Valvular heart disease and pregnancy
Pr Bernard Iung
Pregnancy causes a significant and sustained increased in cardiac output that may be poorly tolerated in cases of underlying heart disease. Valvular heart disease is the second most frequent heart disease encountered in pregnant women and is the most frequent heart disease in developing countries. Valvular stenosis, in particular mitral stenosis, is often poorly tolerated. First-line treatment is the use of beta-blockers. Percutaneous balloon mitral commissurotomy may be required during pregnancy in women who remain symptomatic despite medical therapy.
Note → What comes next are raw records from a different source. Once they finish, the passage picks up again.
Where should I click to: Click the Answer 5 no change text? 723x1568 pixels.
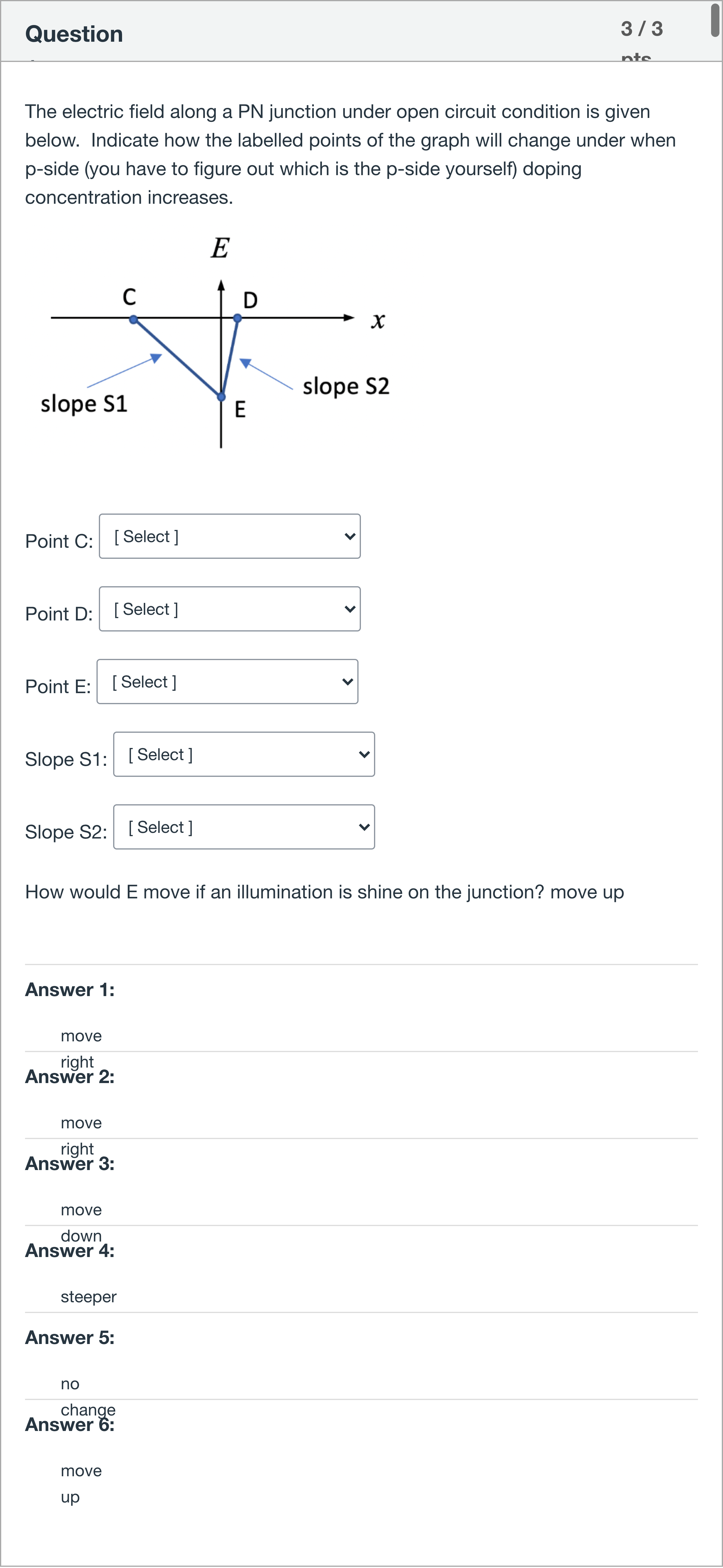click(x=88, y=1396)
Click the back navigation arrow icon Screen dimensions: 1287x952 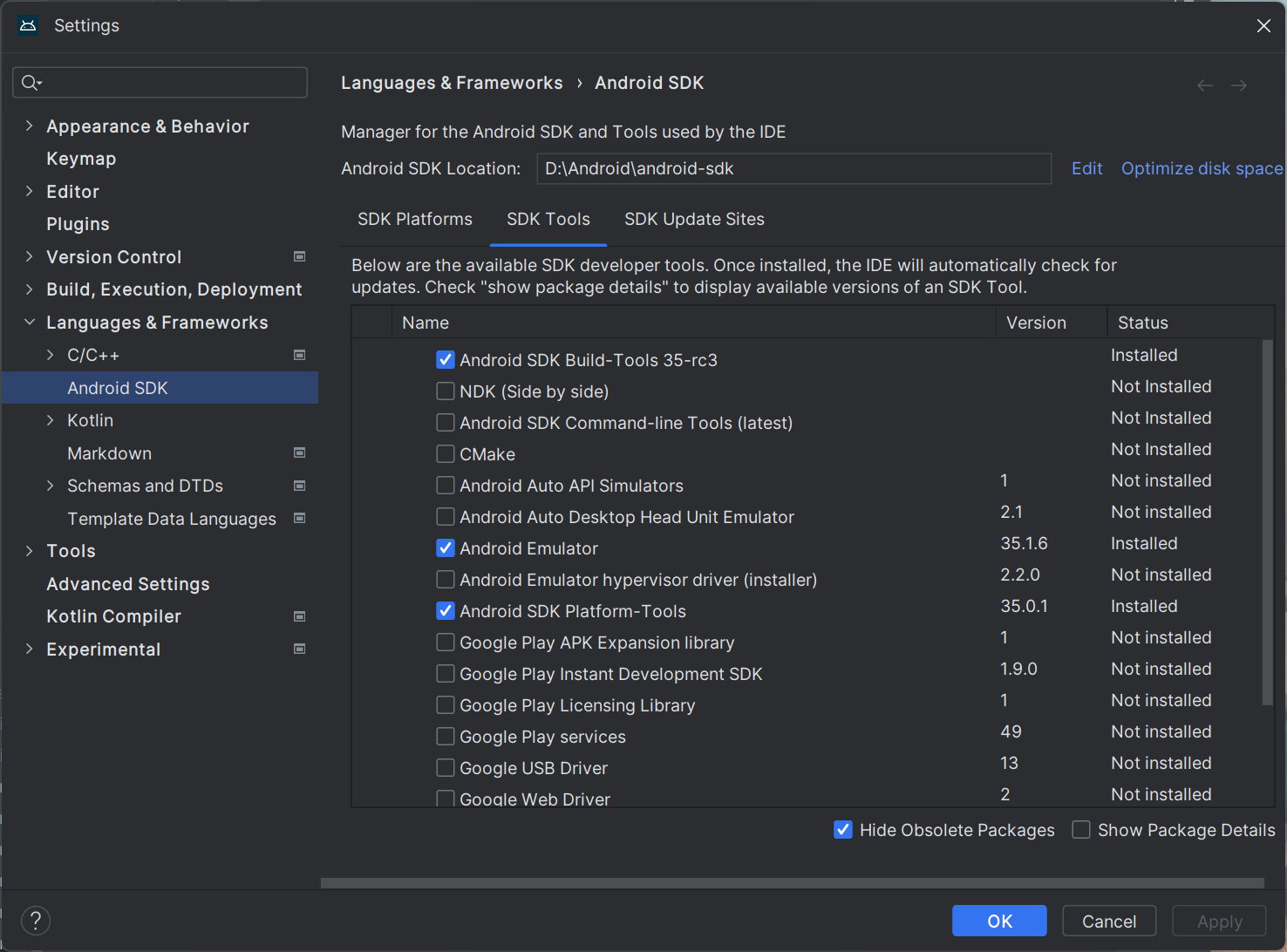pyautogui.click(x=1205, y=85)
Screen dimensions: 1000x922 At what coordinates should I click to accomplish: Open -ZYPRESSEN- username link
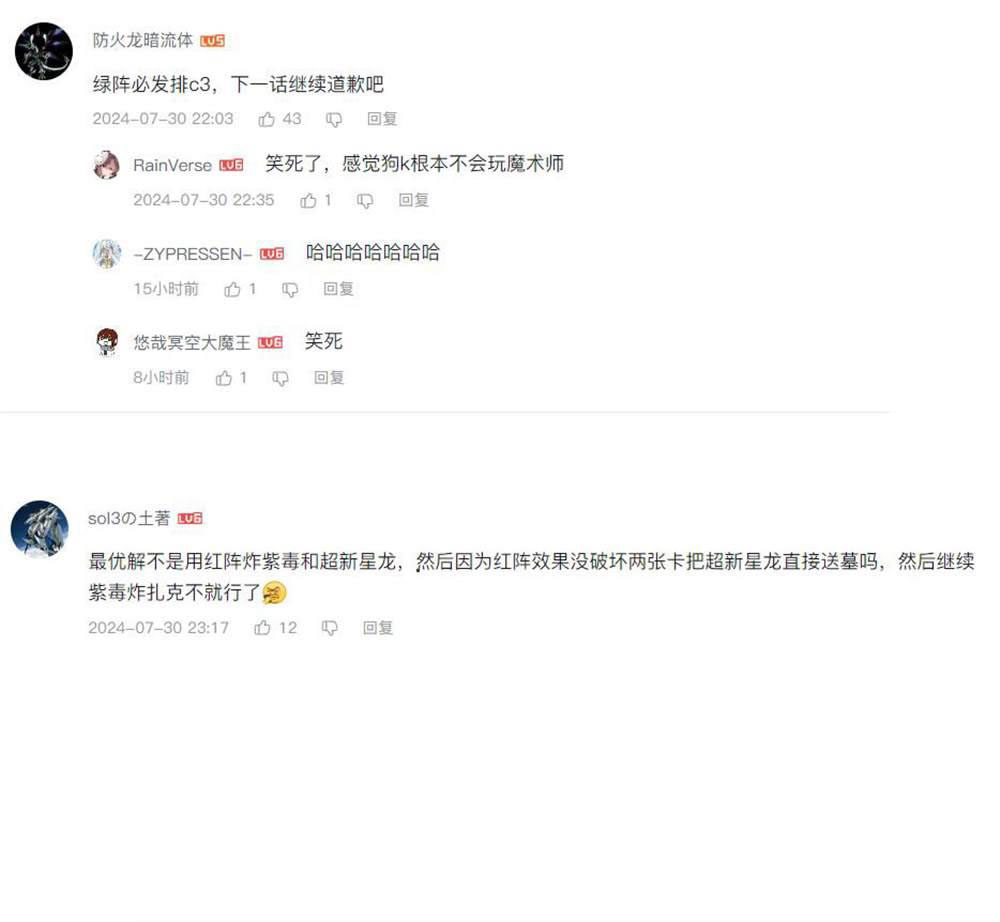click(x=193, y=254)
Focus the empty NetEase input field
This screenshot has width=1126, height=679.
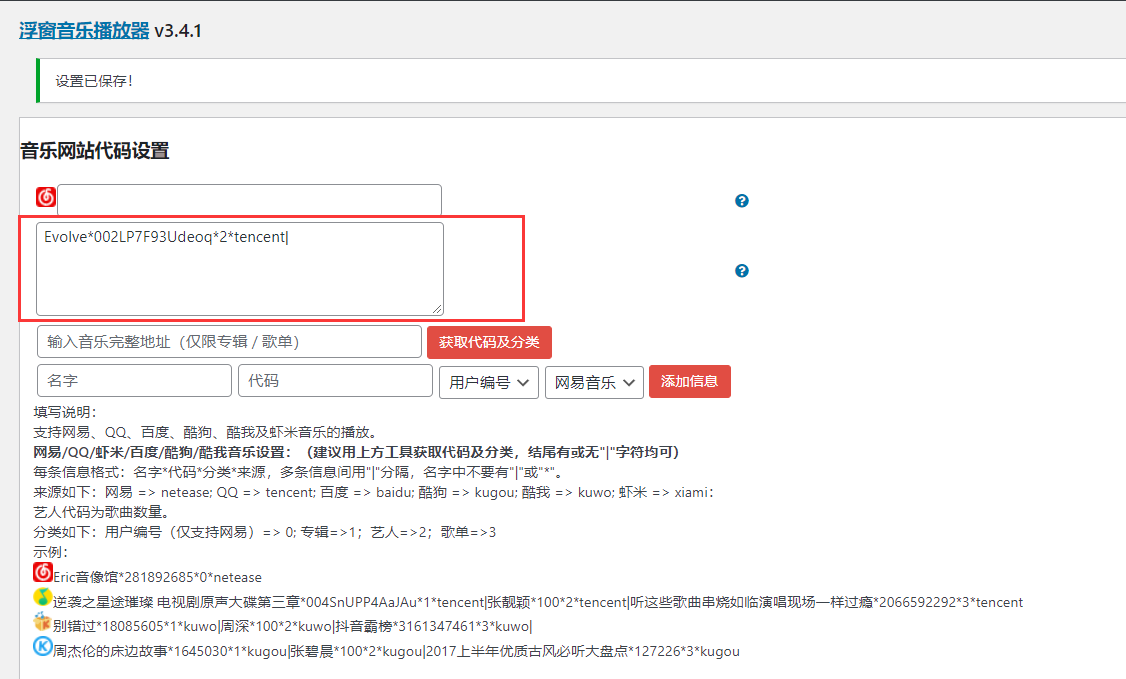[249, 200]
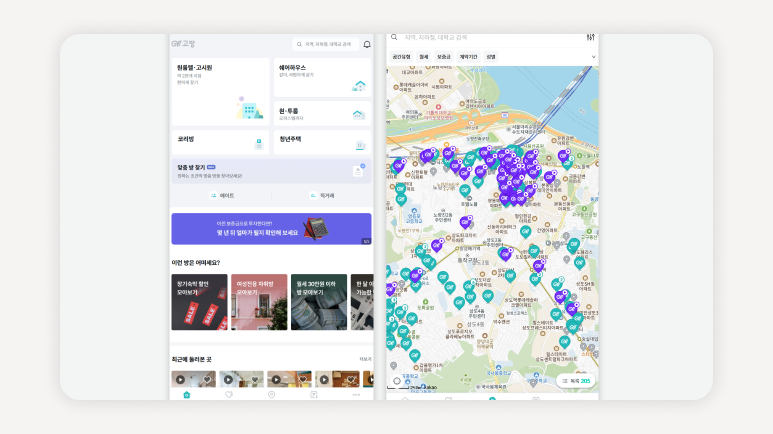The height and width of the screenshot is (434, 773).
Task: Expand the 보증금 filter chip
Action: 444,57
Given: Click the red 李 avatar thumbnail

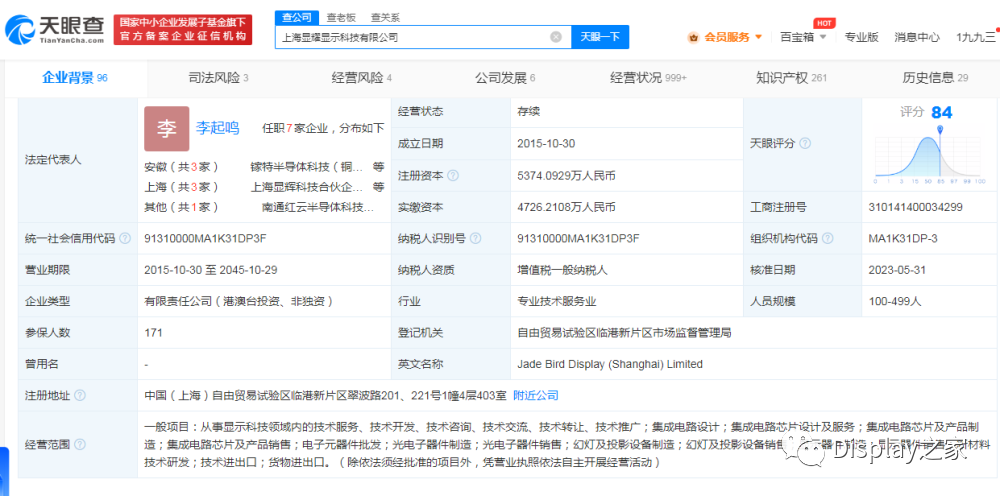Looking at the screenshot, I should [x=167, y=129].
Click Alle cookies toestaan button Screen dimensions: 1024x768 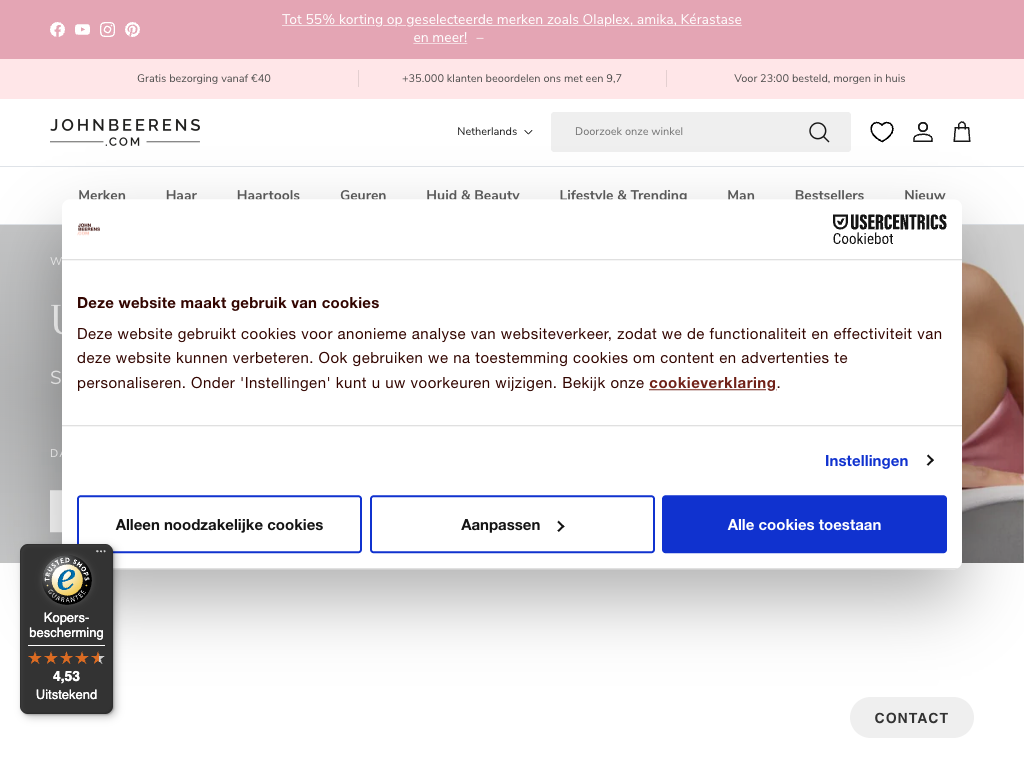[804, 524]
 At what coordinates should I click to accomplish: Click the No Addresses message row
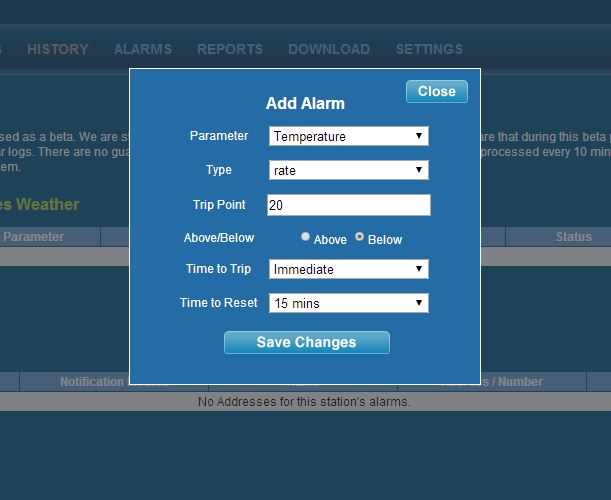304,402
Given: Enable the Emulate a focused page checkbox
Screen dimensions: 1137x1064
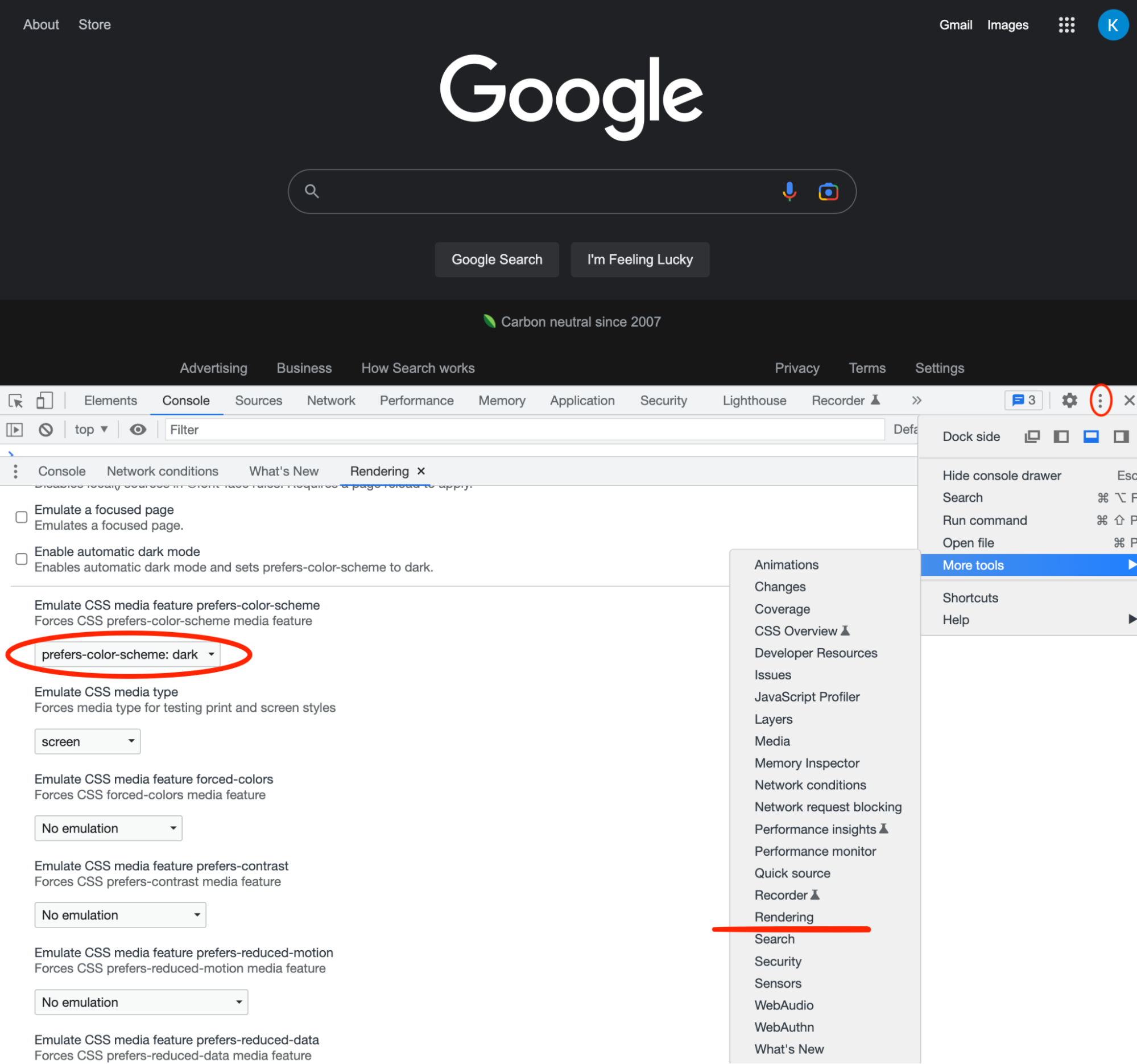Looking at the screenshot, I should pos(21,517).
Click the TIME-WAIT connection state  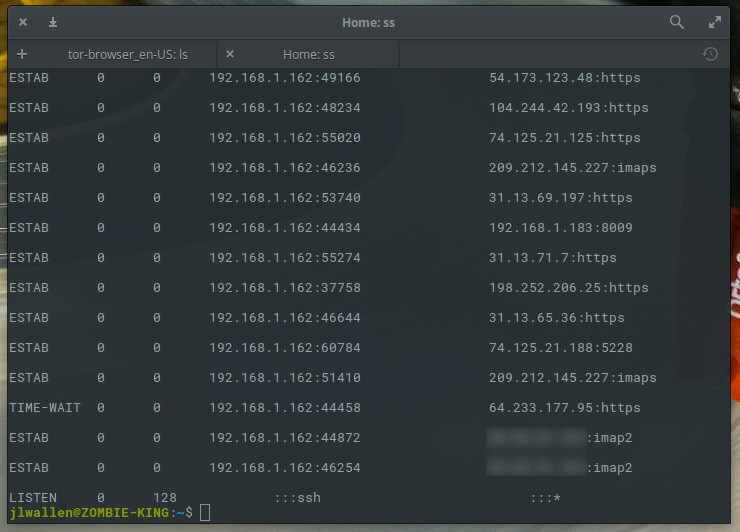pos(45,408)
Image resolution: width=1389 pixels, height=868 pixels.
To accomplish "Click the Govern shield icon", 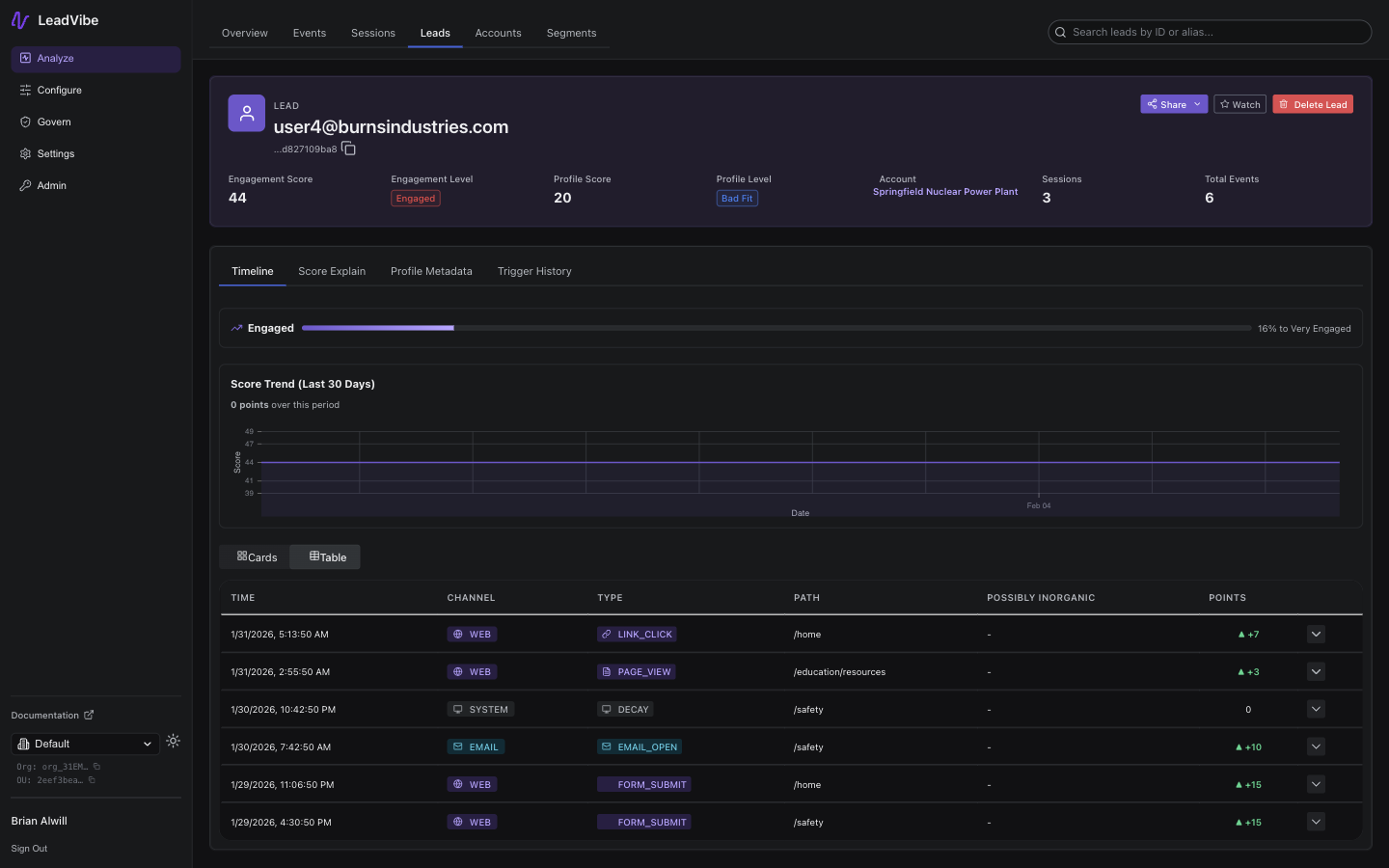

Aortic stenosis is better tolerated and seldom requires intervention during pregnancy. Regurgitant valve disease is well tolerated in most cases provided left ventricular function is preserved and should be managed medically during pregnancy. Pregnancy in patients who have previously undergone valve replacement using a mechanical prosthesis raises specific problems linked to anticoagulant therapy. The choice is difficult between oral anticoagulation, which carries a risk of embryopathy, and heparin therapy, which is safer for the fetus but associated with a high thromboembolic risk for the mother and higher mortality. Maternal and fetal outcome are more favourable in women with a bioprosthesis but the risk of bioprosthetic degeneration is high in young women. The diversity of cases highlights the need for appropriate evaluation of heart disease before pregnancy, close follow-up and planning of delivery by specialized multidisciplinary teams.